In Defense of RRSPs

Other

2018-01-23


For over 60 years, the Registered Retirement Savings Plan (RRSP) has been available to build savings for retirement.1 In recent years, these plans seem to be falling out of favour, with fewer Canadians contributing to RRSPs and a significant number of pre-retirees withdrawing funds from these plans. This report looks at this surprising trend and debunks some of the myths that may be keeping Canadians from saving in an RRSP.

The role of RRSPs in retirement funding

When it comes to retirement planning, how much Canadians need to save is a touchy subject. While some Canadians may spend less in retirement due to a reduction in work-related and other expenses, like paying down their mortgage, others find that retirement expenses stay the same or may even increase, perhaps due to increased costs for travel, entertainment, hobbies, or health expenses.

Government plans may be a primary source of retirement funds for many Canadians. In a CIBC Poll (“Poll”)2 conducted in January 2018, 57% of respondents (and 77% of respondents ages 55 and older) expected that government pensions would be a main source of retirement income. In 2018, the maximum annual Canada Pension Plan (CPP) retirement benefit is $13,610;3 however, payment depends on contributions to the plan and the average recipient will only get about $7,700,4 far less than the full amount. The maximum annual Old Age Security (OAS) pension is $7,0405 and, for low-income individuals, the Guaranteed Income Supplement (GIS) may add a non-taxable benefit of up to $10,515 annually.6 When combined, the maximum total of these benefits is slightly more than $30,000 per individual or $60,000 per couple, before tax. As noted, however, many retirees receive significantly less than the maximum.

Private pension plans may be another source of funds for your retirement; however, less than four in ten Canadian employees are members in these plans.7 Consequently, private pensions may add little or no value for many employees, and self-employed individuals generally have no private pensions at all.

## Data section
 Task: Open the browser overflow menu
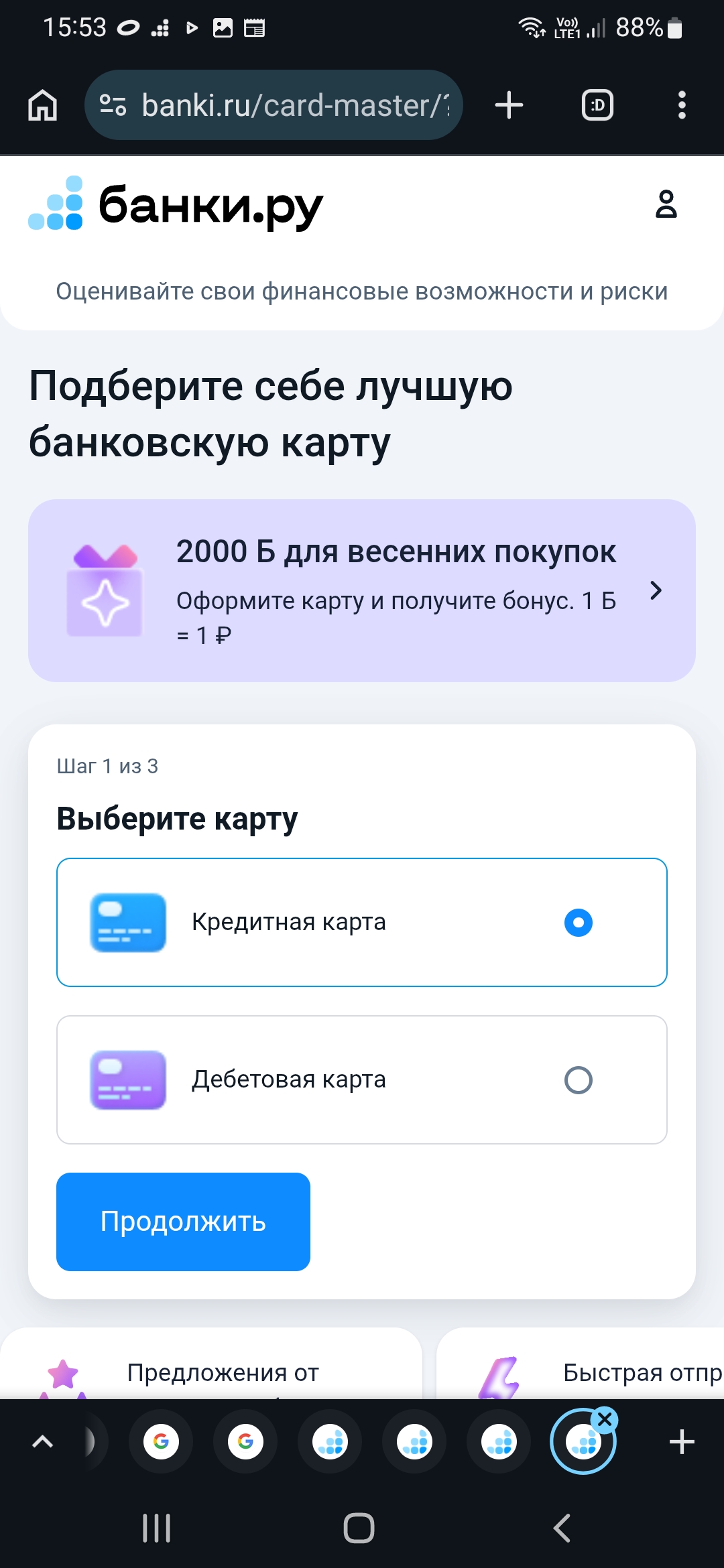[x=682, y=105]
---
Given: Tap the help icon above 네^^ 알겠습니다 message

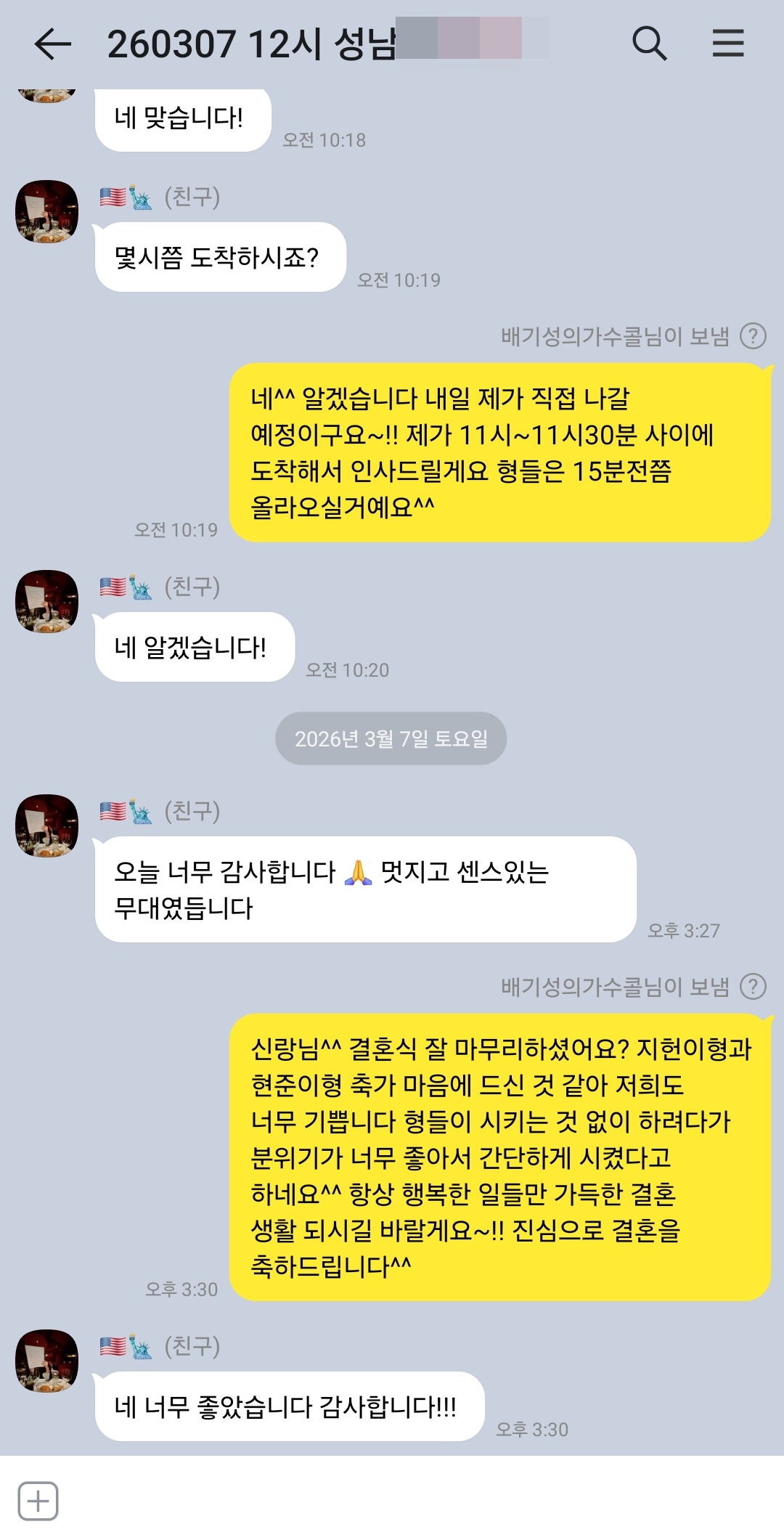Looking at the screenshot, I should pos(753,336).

## Tasks
a. Using the RRSP article, answer these:
(i) For how long has the RRSP been available?
(ii) What percentage of CIBC Poll respondents ages 55 and older expected government pensions to be a main source of retirement income?
(iii) What share of Canadian employees are members of private pension plans?
b. Carry the RRSP article forward from its final sentence with the next few paragraphs.

## Answers per task
a.
(i) Over 60 years.
(ii) 77%.
(iii) Less than four in ten.

b.
Another possible source of retirement funds may be from gifts or windfalls, and 15% of Poll respondents expected an inheritance or lottery winnings to be a main source of retirement income; however, these are generally not reliable sources of funding.

Given these realities, you may find that you need to draw on personal savings to supplement your pension income in retirement. In fact, according to the Poll, Canadians estimate they need to save about $756,000 on average to have a comfortable retirement life, yet 35% of respondents age 55 and older hadn’t started saving for retirement. RRSPs, along with their newer cousin, the Tax Free Savings Account (TFSA), were specifically designed to help you with your retirement savings goal.

Saving with RRSPs

You can claim a deduction on your income tax return for RRSP contributions up to 18% of your “earned income” for the prior year to a maximum of $26,230 for 2018 ($26,010 for 2017), minus any pension adjustment, plus any unused contribution room from prior years. Contributions in excess of this amount could be subject to penalties and interest.

You generally will pay tax on funds you withdraw from an RRSP8 at federal/provincial combined marginal tax rates that range from about 20% to 54%, depending on your level of income and province of residence.

 

Trends in RRSP savings

RRSP contributions have declined in recent years. From 2000 to 2013, the total value of annual RRSP contributions by individuals aged 25 to 54 dropped by approximately 26%.9 More recently, RRSP contribution rates have remained surprisingly low. In 2015, just 35% of Canadian households made a contribution to an RRSP10 and unused RRSP contribution room topped $1 trillion.11

Worse yet, Canadians may be jeopardizing their retirement savings by withdrawing funds from RRSPs before retirement. From 2000 to 2013, RRSP withdrawals increased by 30%.12 In 2015, 28% of individuals who were 20 to 54 years of age claimed RRSP deductions, with an average amount of about $5,500; yet 8% of individuals from this same age group reported RRSP income, with an average amount of about $4,200.13 It seems some pre-retirees are withdrawing from RRSPs almost as quickly as others are contributing.

 

Debunking the myths: Why saving in an RRSP still makes sense

Canadians cite various reasons why they do not save in RRSPs. Let’s look at some of the myths and show why RRSPs are, for many individuals, the best way to save for retirement.

Myth 1: There’s no point investing in an RRSP — you pay all the savings back in taxes when you retire anyway

 

While this is a fairly popular myth, with 39% of Poll respondents believing that RRSPs are pointless because you’ll pay tax in the future, it is completely inaccurate.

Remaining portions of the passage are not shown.